Recruiting is Selling: The Power of Active ListeningNovember 7, 2017
Qualigence 2.0: Same Great Company, Fresh New LookNovember 27, 2017
Good recruiters know how to have a conversation with candidates. They know how to develop a personal relationship and learn who candidates are as people. A good recruiter knows how to actively listen while the candidate talks, and they ask targeted questions to get to the heart of what each individual wants, needs, and desires in their next role. They invest in the candidate—not the req. A good recruiter is on your side.
Haven’t had this experience? Not surprised.
The recruiting industry gets a bad rep, and it’s known for being impersonal and transactional. Truth is, there are tons of wonderful recruiters out there who go out and kill it every day. But it’s those rotten ones who spoil the reputation for the masses.
Here are 6 signs of a bad recruiter and how to stick with the golden ones.

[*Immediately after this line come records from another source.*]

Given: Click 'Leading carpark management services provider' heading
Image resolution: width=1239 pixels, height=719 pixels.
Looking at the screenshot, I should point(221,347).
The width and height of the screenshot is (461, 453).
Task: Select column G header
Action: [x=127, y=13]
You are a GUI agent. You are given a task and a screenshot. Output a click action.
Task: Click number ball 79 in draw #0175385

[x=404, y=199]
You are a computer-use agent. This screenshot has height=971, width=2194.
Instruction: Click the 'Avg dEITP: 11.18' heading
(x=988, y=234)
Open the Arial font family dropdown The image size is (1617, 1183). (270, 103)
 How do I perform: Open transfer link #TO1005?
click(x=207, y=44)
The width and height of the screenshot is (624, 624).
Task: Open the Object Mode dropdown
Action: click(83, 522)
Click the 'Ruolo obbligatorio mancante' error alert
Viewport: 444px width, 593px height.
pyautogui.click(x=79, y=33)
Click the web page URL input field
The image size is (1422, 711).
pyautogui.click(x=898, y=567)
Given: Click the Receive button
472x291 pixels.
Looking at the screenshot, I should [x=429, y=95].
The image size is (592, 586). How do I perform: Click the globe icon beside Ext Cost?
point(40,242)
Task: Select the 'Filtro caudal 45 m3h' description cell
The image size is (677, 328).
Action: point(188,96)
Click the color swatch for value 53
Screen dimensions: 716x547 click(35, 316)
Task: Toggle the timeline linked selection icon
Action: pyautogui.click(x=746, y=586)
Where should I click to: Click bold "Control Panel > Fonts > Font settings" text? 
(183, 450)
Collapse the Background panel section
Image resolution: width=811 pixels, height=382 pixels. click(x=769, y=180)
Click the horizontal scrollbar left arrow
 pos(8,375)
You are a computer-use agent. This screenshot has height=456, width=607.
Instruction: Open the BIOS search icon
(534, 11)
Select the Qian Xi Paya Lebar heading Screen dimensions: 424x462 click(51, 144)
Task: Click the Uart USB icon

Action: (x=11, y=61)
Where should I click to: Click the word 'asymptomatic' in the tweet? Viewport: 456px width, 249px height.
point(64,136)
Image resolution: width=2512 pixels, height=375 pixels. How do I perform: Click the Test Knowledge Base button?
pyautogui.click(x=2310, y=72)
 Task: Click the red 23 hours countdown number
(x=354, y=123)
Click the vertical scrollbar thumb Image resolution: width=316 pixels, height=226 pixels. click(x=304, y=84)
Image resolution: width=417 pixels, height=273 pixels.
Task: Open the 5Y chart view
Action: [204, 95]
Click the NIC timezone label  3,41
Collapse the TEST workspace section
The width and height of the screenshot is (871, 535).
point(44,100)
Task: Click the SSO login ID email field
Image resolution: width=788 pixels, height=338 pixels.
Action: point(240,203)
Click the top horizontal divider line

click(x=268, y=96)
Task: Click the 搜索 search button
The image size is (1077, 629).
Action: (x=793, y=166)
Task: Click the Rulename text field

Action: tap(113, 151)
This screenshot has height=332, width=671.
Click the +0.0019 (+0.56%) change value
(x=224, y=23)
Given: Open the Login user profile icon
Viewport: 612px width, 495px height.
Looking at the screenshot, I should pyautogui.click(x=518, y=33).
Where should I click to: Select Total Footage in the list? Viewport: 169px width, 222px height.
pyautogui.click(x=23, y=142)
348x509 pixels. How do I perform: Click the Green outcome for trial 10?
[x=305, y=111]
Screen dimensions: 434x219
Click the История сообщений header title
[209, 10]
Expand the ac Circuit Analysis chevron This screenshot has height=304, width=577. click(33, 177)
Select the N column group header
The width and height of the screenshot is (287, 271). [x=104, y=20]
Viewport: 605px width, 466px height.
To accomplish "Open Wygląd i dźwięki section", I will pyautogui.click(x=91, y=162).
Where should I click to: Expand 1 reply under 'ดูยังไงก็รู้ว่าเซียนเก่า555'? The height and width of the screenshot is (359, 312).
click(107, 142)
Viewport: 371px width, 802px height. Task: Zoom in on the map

1. If the recruiter tries to bully private salary information out of you. A solid recruiter will never ask you for your current salary; she’ll ask you for your target salary. Ideally, when we switch jobs, a slight increase in pay is a good deal, right? Your financials should be of no concern to the recruiter seeing that it doesn’t support the underlying question of, “Are you interested in the position?”
2. If the recruiter doesn’t communicate with you after the screening phase. Whether it’s to tell you that you didn’t make the cut or that she plans to move you forward, communication is an absolute must. Once she passes on the information to the client or hiring manager, there’s only so much she can do. Good communication is totally in reach, though. A good recruiter will be in touch at least once a week if the candidate is still in the running.
3. If the recruiter speaks more than the candidate. We all like to hear ourselves talk, but there are good times and bad times to talk. In the instance of recruiting, bad recruiters will speak more than the candidate. The purpose of the candidate and recruiter interaction is to learn about the candidate. What good will a self-centered conversation about the recruiter do for the candidate? While it's necessary for recruiters to build rapport and trust by sharing some tidbits about themselves, that shouldn't be the focal point.
4. If the recruiter asks for references during the first conversation. Pro tip: never include references on your resume. Don't give anyone the opportunity to share personal information about you without consenting to it. In fact, it's technically illegal for a third party to conduct a pre-employment reference without your written consent. After all, it's a pre-employment check. If this is only your first conversation with a recruiter, there's hardly any concrete indicators that employment is in the cards yet.
5. If the recruiter doesn’t express an interest in your motivations or interests. Bad recruiters will contact prospects solely because of some keywords they noticed on a resume or LinkedIn profile. There's more to a qualified candidate besides experience and skills, and it's the good recruiters who seek out the details about what makes you, you.
6. If the recruiter asks inappropriate or unrelated questions. Random or unrelated questions are a surefire sign of a bad recruiter. It could be a sign that she’s just trying to fill the staffing agency’s quota or that she didn’t do her research. A good recruiter will ask you socially acceptable questions, and she’ll ask you questions that make sense. Recruiters shouldn’t be asking curveball questions.
I was once personally asked, “Can you tell me about a time you quit something?” Obviously thrown off by this question, I asked what she meant: “Do you mean a job or…?” “Anything. A job, a sport, whatever. Just a time you quit” (verbatim). Mind you, there was no precursor to this question and no follow-up. We just went right to the next question like a good ol’ factory line.
I’m also someone who values context. If the question were along the lines of “Have you ever quit a job?” I’d have understood a little more, but I still don’t think it’s appropriate. If the recruiter was looking for a time I called it quits or marched forward during a stressful project, okay, I get it. But phrase the question better next time.
At the end of the day, a good recruiter will be a good communicator. The conversation you have with her will flow nicely, and she'll make you feel comfortable. The conversation should end with you feeling like a connection was made; that the person on the other line wasn't in it for herself.